Decent beer.  Any bar in the U.S. which doesn’t give me a choice of at least three British-ale equivalents won’t see me after a single awful American beer, and never again as well.  (Curiously, I find Mexico’s Negra Modelo  to be the closest thing to a decent ale, although I do have to pour it from glass to glass a few times to get rid of the appalling and excessive fizz.)  If they serve Fuller’s London Pride or Boddington’s, then we can be friends and they can be assured of a follow-up visit (or two, or three).  And if the beer isn’t up to snuff, they’d damn well better have a decent selection of single-malts or gins, or else it’s to the door I’ll be heading.

No loud music.  I’ve talked before about my hatred for this piece of modernism, whereby the acceptable noise of drunken people having a good time has to be drowned out by music — any kind of music, really, not just the revolting  thumpa-thumpa  of hip-hop — as though the background noise of simple conversation and occasional laughter are somehow incompatible with drinking pleasure.

Loud TV programs.  I can live with this if a.) it’s a “sports” bar or b.) there’s a big game being played (e.g.
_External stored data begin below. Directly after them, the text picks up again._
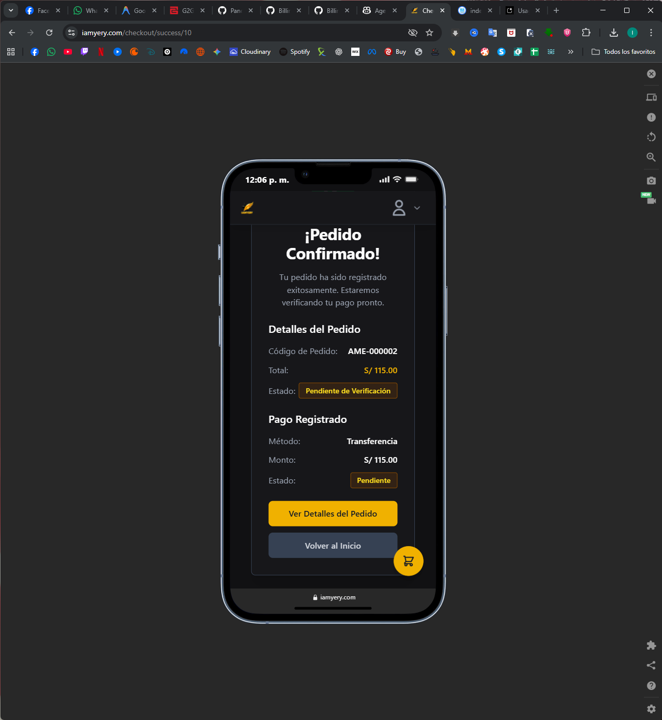Screen dimensions: 662x720
Task: Open the Cloudinary bookmark
Action: (x=250, y=52)
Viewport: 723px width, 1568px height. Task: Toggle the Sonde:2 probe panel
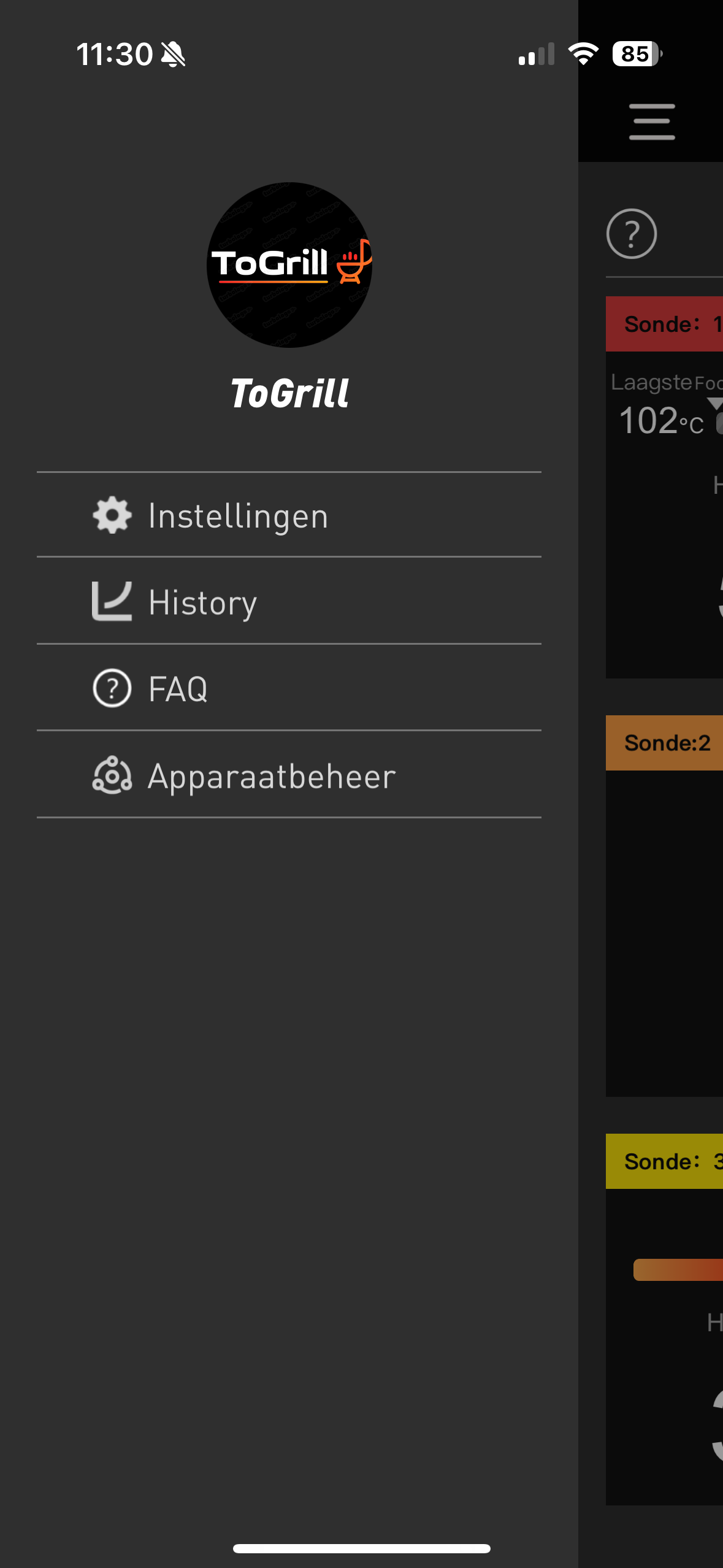668,743
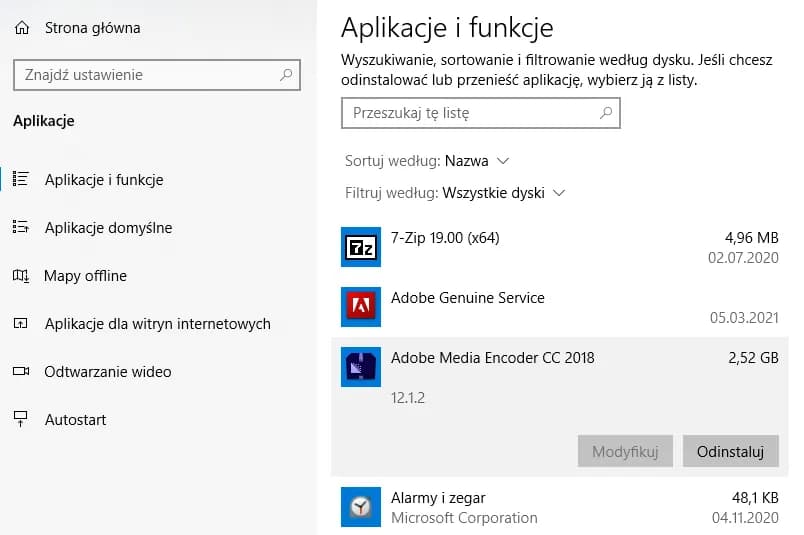Click the Mapy offline map icon
This screenshot has height=535, width=804.
pyautogui.click(x=21, y=276)
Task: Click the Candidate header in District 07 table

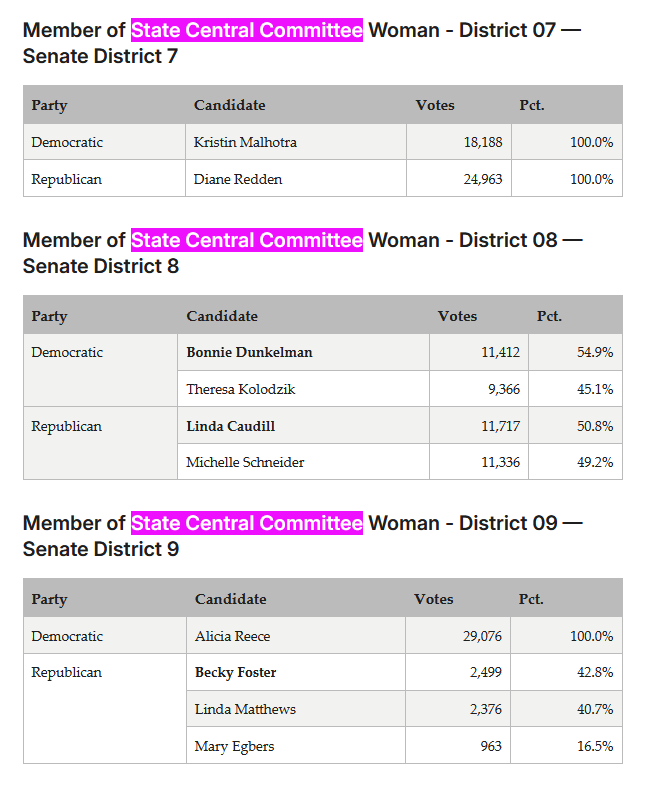Action: (x=229, y=105)
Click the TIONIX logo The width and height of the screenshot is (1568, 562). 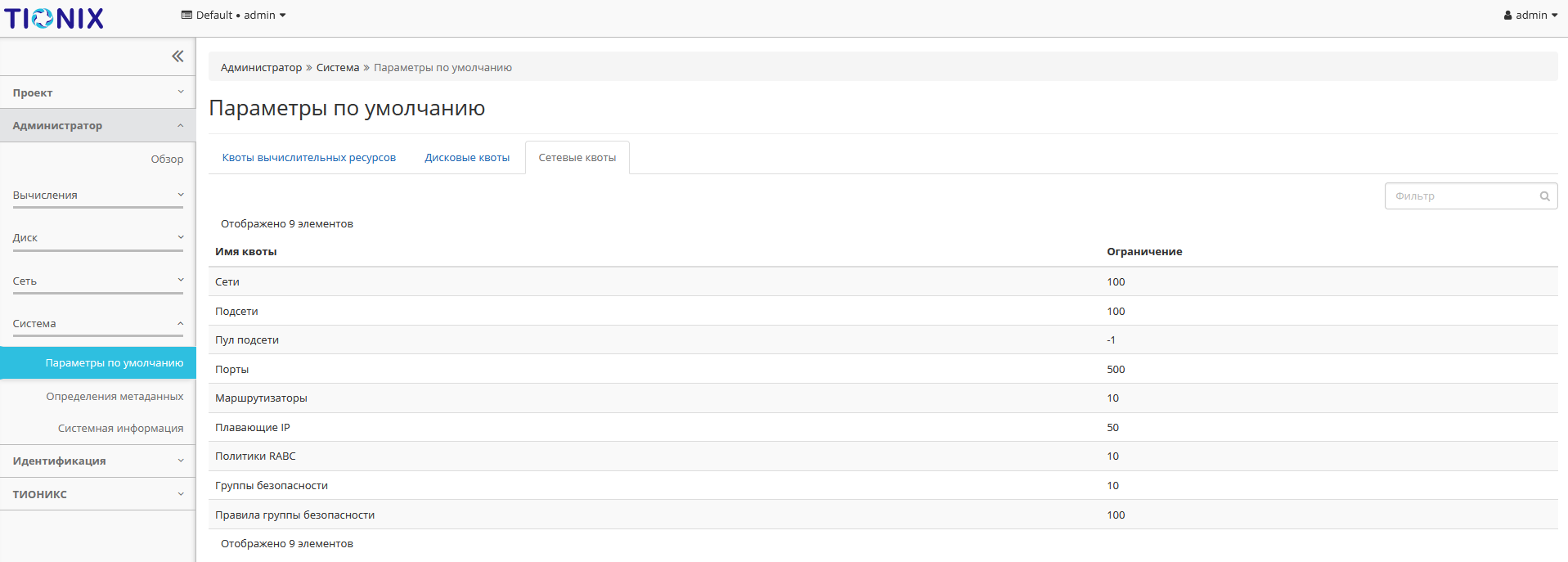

Bears vs. Packers or Chelsea vs. Arsenal).  But if I walk into a bar and there’s a large-screen TV showing ESPN’s SportsCenter (i.e. people talking about sport instead of playing it), I turn around and walk out.  Don’t even get me started if it’s CNN, Fox News or (gawd help us) Oprah Winfrey (I had to endure that once — client lunch, so I had no control — and it took me days to recover).

A foot-rail at the bar counter.  This may seem a strange one, but it’s a critical part of drinking that’s too often overlooked.  Note this otherwise-excellent setup (in a private house, withal):

But the Arrow Of Accusation points to the missing piece, and the whole pub is ruined by the glaring omission.

It’s a simple thing, really.  I (and many others) actually prefer to drink standing up, and especially around the bar counter, where space is at a premium.  It’s the one time I don’t mind being in a crowd, because I am in the company of people with a common goal, that of getting a good buzz on and enjoying life, and I far prefer a crowded bar to a nearly-empty one, which is depressing.  If one is enjoying the company of a lady, standing close to her bar stool makes the whole activity more intimate, too.  But if you’re going to stand, you must have a rail to rest a foot on, because otherwise you get tired of standing.  (I don’t know why that it, but it’s a fact nevertheless.)  Look at this place:

That picture simply screams out that I’ll be there till closing time, or later (don’t ask; I’m still banned from The Blue Cow which, needless to say, served about five excellent ales — all of which I sampled extensively —  and had a brass foot-rail).

Decent decor.  I hate modernist interior design, as all my Readers know well, but while I prefer the traditional pub style, it doesn’t have to be that.  Here’s the inside of the fantastic Randolph’s Bar at the Warwick Hotel in Manhattan:

…and yes of course it has a foot-rail at the counter.  And yes, I have been tossed out of that place too, several times, but always gently as I used to be a frequent guest there (hi, Carlo!).  On each of those occasions, the company was excellent and much disposed towards trying to finish all the Scotch in the place, but the atmosphere and decor did no harm to the attempt, either.

Here’s yet another of my favorite haunts, the Coq d’Or at the Drake Hotel in Chicago (where I do not have a tempestuous history, albeit not for lack of trying):

It’s a little hard to see (bottom left), but yes, there is a foot-rail, and it’s brass.

All this bar talk is making me thirsty.  And now, if you’ll excuse me, my post-birthday hangover needs a little TLC and that gin isn’t going to drink itself.